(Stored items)
***

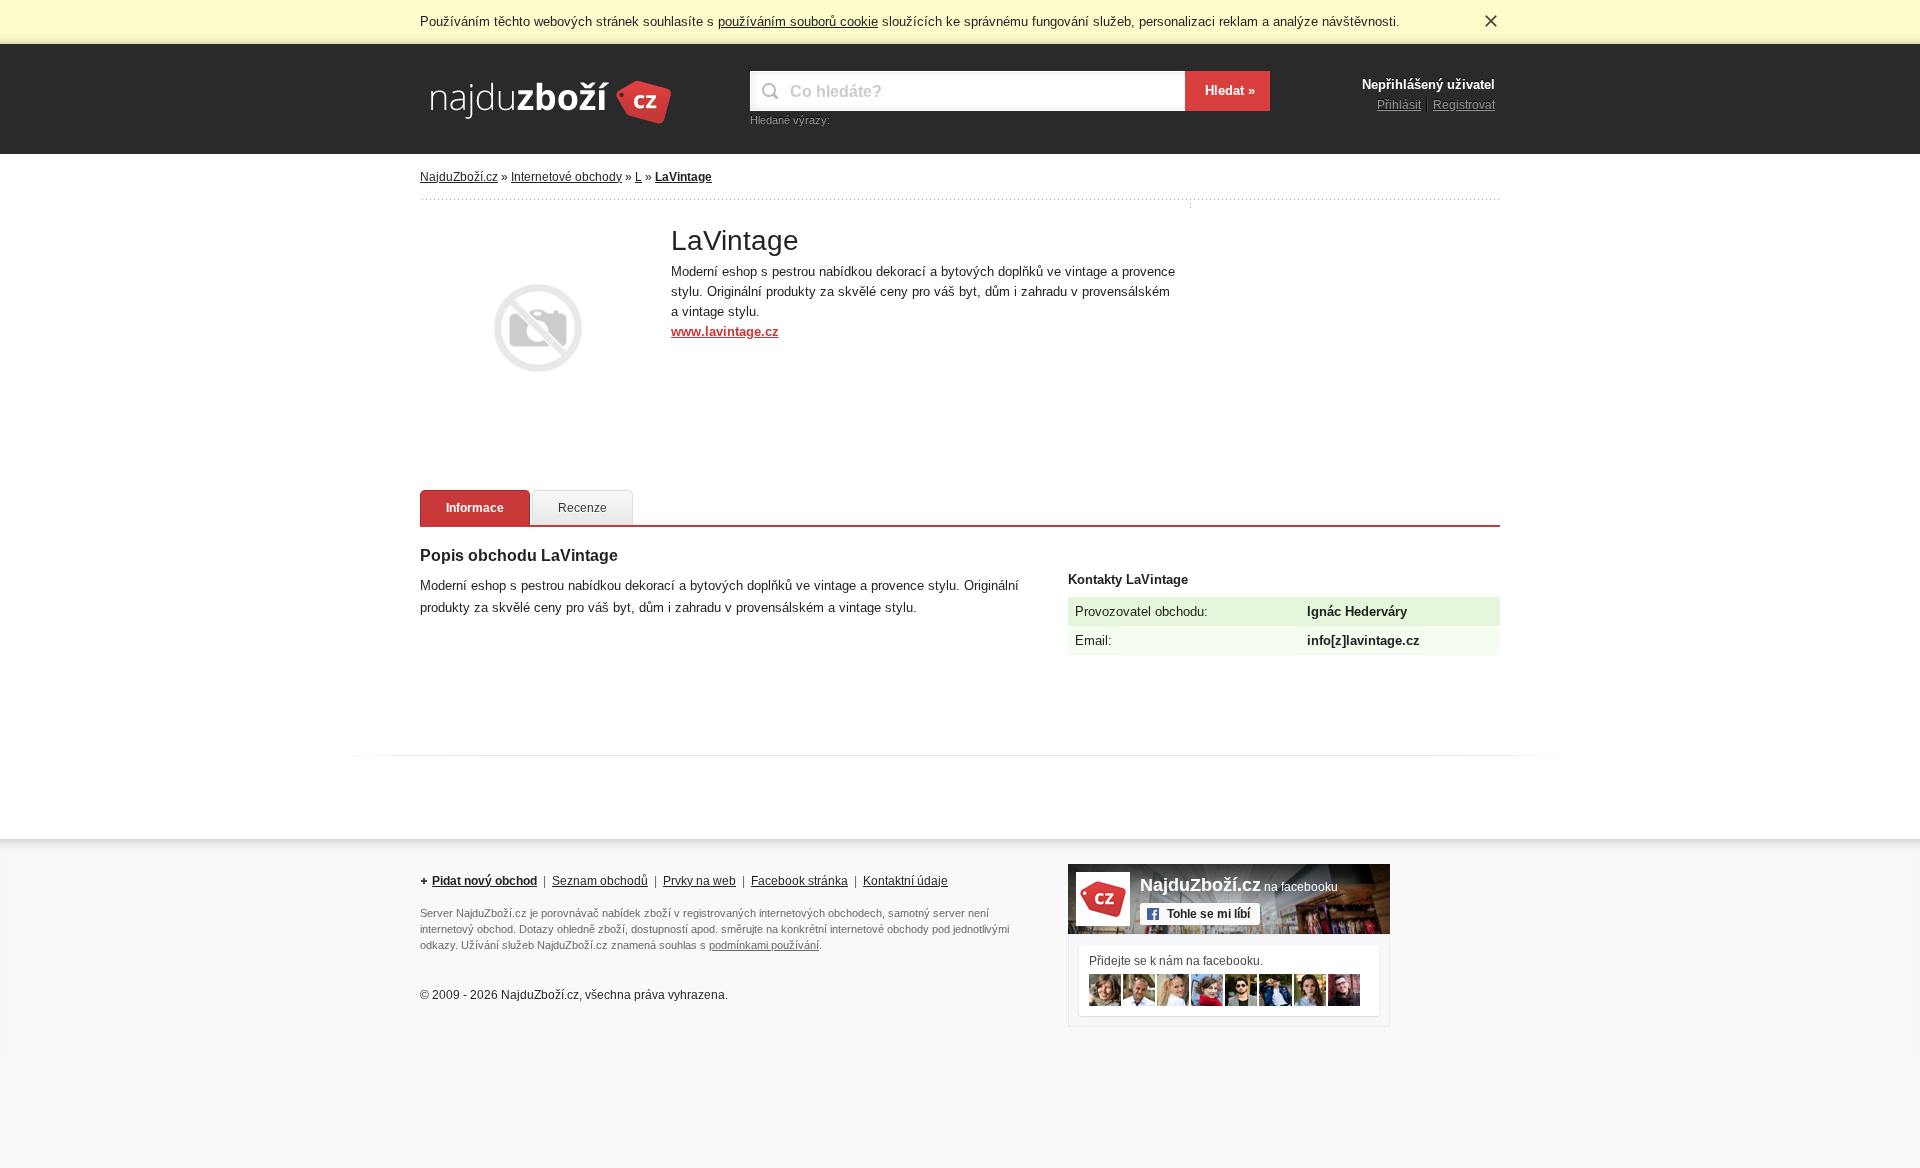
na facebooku (1239, 887)
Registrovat (1464, 105)
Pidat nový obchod (484, 881)
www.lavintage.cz (725, 331)
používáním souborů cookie (798, 21)
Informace (475, 508)
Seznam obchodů (600, 881)
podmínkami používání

***

◆ **DIRECTIONS FOR THIS TASK**:
Each record above must be retyped exactly, minus its pictures.

◆ **TASK RESULT**:
na facebooku (1239, 887)
Registrovat (1464, 105)
Pidat nový obchod (484, 881)
www.lavintage.cz (725, 331)
používáním souborů cookie (798, 21)
Informace (475, 508)
Seznam obchodů (600, 881)
podmínkami používání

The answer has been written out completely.